> Supplied information
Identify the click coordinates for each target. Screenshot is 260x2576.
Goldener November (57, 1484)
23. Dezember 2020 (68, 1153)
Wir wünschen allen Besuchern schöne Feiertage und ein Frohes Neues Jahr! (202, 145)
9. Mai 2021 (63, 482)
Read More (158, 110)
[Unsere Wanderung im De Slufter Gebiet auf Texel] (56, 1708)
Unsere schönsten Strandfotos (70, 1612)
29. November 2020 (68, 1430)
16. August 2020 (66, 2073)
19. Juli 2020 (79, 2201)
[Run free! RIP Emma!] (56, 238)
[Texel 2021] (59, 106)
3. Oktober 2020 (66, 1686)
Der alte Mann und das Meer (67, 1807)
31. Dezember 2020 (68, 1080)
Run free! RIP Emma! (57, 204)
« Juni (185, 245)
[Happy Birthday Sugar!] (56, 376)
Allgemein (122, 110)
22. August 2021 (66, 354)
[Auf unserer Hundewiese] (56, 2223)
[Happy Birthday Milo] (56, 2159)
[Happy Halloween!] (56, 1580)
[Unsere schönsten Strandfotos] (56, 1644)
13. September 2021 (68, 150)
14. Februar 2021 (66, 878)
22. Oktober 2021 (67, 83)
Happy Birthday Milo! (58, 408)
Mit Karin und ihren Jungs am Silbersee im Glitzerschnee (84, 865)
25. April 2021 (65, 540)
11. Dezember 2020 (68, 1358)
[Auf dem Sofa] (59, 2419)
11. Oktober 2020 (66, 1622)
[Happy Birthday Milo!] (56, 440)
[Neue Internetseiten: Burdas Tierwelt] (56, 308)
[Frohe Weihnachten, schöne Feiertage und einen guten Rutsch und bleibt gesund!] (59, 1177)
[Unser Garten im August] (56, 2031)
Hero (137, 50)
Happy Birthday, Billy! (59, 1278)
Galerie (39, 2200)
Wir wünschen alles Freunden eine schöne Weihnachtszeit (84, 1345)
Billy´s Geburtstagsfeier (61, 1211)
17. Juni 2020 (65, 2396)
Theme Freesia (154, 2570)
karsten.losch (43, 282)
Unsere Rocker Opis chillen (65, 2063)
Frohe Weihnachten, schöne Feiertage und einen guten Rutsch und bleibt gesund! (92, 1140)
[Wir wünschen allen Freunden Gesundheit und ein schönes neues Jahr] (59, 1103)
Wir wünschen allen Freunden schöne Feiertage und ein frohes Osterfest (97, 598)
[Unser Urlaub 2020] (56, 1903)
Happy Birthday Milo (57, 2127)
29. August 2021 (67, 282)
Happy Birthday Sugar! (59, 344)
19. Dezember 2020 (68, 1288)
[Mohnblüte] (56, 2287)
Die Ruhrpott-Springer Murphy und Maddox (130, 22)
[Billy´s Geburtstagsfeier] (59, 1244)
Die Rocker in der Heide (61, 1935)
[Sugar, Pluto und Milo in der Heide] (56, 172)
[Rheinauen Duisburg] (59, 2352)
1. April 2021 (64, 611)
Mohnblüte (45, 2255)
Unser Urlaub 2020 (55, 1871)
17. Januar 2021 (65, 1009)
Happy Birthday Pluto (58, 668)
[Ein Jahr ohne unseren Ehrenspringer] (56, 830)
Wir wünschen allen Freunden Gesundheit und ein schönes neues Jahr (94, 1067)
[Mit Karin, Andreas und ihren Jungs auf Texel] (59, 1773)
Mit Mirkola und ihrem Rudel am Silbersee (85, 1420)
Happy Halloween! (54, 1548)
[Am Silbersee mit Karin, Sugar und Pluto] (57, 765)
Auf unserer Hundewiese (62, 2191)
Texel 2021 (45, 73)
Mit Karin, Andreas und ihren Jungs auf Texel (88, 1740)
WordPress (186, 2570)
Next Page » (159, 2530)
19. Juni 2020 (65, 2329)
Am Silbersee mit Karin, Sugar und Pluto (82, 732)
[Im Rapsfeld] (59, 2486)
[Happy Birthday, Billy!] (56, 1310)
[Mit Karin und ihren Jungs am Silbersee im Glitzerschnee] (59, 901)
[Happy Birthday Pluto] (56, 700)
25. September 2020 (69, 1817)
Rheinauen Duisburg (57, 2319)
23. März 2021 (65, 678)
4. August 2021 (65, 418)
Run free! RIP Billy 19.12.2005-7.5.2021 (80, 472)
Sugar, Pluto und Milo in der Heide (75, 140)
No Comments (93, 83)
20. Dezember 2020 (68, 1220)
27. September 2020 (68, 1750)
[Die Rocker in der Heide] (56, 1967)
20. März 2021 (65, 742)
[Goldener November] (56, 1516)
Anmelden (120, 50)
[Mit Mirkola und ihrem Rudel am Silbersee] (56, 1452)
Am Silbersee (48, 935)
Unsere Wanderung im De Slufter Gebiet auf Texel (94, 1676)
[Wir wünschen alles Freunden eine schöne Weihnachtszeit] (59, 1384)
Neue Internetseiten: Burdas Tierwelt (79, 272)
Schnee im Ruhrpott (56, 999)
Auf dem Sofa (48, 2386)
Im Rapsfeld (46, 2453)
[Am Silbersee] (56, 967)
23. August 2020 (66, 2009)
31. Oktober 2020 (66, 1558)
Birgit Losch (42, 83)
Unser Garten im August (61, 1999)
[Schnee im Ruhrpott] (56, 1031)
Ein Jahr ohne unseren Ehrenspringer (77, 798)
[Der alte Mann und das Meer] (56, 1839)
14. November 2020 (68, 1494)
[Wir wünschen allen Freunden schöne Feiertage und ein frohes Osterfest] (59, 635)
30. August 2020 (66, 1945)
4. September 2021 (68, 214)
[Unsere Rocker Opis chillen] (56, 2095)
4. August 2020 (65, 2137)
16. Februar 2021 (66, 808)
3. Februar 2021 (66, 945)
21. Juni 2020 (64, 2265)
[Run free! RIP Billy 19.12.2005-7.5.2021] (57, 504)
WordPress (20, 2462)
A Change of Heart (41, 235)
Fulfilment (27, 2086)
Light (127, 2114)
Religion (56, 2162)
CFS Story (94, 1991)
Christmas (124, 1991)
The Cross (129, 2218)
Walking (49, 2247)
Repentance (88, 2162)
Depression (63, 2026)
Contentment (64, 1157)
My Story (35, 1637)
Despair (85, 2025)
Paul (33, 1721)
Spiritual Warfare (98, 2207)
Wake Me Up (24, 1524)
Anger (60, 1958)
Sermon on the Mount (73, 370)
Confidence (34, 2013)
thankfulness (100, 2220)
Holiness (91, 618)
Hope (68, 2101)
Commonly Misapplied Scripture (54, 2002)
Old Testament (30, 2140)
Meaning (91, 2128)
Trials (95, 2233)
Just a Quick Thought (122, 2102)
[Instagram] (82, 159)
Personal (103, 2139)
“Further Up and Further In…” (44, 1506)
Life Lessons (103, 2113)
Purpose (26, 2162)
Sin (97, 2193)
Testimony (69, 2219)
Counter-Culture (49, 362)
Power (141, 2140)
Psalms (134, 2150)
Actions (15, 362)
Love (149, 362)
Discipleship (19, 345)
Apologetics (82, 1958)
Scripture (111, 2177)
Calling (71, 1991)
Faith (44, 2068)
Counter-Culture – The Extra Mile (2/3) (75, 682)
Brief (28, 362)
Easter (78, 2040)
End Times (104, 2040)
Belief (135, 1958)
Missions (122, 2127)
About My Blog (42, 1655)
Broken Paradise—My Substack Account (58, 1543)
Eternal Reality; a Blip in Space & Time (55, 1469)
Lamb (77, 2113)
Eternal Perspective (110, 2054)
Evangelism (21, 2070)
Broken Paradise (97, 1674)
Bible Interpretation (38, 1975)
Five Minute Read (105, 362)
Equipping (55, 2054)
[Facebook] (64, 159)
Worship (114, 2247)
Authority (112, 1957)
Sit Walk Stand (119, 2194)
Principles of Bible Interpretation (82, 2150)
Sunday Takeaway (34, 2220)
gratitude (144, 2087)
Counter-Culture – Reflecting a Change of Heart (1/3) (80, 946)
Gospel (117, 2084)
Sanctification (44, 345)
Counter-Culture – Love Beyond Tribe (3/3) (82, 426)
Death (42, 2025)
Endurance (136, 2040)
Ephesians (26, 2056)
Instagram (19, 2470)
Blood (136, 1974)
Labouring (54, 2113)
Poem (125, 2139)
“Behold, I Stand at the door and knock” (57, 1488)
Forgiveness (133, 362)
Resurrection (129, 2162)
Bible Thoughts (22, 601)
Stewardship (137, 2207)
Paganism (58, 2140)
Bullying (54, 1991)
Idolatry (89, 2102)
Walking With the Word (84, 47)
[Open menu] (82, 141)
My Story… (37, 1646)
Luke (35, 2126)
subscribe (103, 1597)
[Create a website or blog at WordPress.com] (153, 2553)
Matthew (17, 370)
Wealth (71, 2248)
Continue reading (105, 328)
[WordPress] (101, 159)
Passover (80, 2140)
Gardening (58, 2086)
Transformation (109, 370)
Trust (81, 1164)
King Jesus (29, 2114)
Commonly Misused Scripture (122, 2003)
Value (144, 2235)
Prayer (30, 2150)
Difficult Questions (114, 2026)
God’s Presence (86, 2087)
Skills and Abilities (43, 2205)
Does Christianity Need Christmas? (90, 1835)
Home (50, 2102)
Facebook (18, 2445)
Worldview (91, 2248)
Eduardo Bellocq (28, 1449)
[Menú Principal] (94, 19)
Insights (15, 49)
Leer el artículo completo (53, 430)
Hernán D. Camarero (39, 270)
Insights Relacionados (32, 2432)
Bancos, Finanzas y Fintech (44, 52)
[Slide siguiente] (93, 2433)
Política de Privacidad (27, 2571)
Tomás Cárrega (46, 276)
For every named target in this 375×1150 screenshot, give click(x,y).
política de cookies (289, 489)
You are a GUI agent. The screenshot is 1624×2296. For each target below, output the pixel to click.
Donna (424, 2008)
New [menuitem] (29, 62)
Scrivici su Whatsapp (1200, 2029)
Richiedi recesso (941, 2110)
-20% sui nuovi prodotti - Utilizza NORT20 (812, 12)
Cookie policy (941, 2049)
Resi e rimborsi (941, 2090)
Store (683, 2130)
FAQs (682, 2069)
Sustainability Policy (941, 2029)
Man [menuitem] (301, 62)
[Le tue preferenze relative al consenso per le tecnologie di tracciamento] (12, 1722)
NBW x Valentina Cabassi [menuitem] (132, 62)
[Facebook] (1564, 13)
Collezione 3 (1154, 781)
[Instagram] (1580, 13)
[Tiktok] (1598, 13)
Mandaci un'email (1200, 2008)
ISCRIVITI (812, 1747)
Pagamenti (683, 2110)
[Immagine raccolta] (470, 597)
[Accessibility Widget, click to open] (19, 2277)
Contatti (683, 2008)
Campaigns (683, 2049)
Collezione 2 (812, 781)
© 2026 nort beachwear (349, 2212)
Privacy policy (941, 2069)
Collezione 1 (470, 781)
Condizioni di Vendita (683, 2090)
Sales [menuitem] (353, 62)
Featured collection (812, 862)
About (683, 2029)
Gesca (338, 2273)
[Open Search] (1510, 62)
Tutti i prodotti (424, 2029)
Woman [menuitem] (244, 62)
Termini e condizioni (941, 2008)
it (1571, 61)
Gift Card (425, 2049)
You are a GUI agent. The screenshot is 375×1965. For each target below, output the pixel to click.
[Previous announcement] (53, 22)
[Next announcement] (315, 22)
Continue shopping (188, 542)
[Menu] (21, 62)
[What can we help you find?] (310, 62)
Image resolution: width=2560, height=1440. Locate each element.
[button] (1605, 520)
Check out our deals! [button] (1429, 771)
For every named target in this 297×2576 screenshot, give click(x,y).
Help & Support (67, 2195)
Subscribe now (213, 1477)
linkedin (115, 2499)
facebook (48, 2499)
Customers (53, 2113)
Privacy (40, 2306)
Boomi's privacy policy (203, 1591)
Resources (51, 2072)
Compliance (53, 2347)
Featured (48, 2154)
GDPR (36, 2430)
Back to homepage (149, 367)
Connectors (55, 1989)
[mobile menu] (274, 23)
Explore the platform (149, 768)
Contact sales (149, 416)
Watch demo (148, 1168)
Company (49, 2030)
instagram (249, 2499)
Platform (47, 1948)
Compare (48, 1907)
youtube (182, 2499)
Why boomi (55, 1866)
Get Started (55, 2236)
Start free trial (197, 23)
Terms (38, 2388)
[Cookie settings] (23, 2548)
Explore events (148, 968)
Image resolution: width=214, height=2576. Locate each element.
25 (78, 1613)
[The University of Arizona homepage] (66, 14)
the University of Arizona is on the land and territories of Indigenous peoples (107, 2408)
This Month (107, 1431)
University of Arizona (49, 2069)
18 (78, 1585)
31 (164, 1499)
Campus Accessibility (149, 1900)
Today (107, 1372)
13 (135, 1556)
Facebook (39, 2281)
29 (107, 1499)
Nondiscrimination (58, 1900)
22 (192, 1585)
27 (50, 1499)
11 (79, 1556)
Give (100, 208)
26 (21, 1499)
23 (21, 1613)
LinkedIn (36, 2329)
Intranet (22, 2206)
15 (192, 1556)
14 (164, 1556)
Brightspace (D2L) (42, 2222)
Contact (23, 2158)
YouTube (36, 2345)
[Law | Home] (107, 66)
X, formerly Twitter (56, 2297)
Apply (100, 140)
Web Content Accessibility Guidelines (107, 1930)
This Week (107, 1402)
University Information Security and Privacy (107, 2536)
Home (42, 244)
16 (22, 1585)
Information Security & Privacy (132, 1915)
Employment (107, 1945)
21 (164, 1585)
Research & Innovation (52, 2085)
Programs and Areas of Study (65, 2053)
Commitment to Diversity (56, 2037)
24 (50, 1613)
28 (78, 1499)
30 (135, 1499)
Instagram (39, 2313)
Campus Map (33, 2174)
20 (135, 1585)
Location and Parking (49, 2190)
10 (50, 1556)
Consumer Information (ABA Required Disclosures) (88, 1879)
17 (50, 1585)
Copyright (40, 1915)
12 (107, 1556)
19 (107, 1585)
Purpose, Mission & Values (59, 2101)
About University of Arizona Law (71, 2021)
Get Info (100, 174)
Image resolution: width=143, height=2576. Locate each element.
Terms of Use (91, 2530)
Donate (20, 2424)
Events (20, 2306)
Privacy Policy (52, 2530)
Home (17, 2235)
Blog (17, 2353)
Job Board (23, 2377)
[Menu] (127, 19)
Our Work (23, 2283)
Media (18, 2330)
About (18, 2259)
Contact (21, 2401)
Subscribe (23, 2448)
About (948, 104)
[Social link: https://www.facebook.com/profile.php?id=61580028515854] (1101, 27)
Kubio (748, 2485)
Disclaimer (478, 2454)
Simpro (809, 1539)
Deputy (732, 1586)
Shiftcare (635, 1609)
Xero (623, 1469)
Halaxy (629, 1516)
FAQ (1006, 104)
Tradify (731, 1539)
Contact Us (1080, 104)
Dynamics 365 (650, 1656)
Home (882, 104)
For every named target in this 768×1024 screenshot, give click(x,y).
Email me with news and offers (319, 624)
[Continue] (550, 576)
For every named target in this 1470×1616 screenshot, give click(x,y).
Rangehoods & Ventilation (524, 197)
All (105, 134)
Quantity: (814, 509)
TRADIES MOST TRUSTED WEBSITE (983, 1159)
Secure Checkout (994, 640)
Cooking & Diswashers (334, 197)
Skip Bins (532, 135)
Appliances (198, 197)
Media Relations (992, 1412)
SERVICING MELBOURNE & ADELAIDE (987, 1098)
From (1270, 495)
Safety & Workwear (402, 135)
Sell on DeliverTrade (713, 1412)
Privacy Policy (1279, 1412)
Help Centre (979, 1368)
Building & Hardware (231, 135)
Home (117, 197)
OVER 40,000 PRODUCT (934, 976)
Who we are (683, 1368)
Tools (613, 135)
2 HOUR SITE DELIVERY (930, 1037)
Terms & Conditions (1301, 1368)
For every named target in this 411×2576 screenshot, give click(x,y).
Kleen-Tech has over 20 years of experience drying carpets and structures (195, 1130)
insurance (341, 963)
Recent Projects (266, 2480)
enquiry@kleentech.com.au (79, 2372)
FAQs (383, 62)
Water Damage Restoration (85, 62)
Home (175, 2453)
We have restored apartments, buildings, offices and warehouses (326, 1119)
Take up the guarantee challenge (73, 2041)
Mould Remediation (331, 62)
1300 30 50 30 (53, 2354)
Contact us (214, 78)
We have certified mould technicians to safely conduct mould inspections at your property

> Directions
When you reach the line containing "17. Juni 2020 (65, 2396)" in the data above, start copying exactly, and stop after the line containing "1. April 2021 (64, 611)".

> Answer section
17. Juni 2020 (65, 2396)
Theme Freesia (154, 2570)
karsten.losch (43, 282)
Unsere Rocker Opis chillen (65, 2063)
Frohe Weihnachten, schöne Feiertage und einen guten Rutsch und bleibt gesund! (92, 1140)
[Wir wünschen allen Freunden Gesundheit und ein schönes neues Jahr] (59, 1103)
Wir wünschen allen Freunden schöne Feiertage und ein frohes Osterfest (97, 598)
[Unser Urlaub 2020] (56, 1903)
Happy Birthday Milo (57, 2127)
29. August 2021 (67, 282)
Happy Birthday Sugar! (59, 344)
19. Dezember 2020 (68, 1288)
[Mohnblüte] (56, 2287)
Die Ruhrpott-Springer Murphy und Maddox (130, 22)
[Billy´s Geburtstagsfeier] (59, 1244)
Die Rocker in der Heide (61, 1935)
[Sugar, Pluto und Milo in der Heide] (56, 172)
[Rheinauen Duisburg] (59, 2352)
1. April 2021 (64, 611)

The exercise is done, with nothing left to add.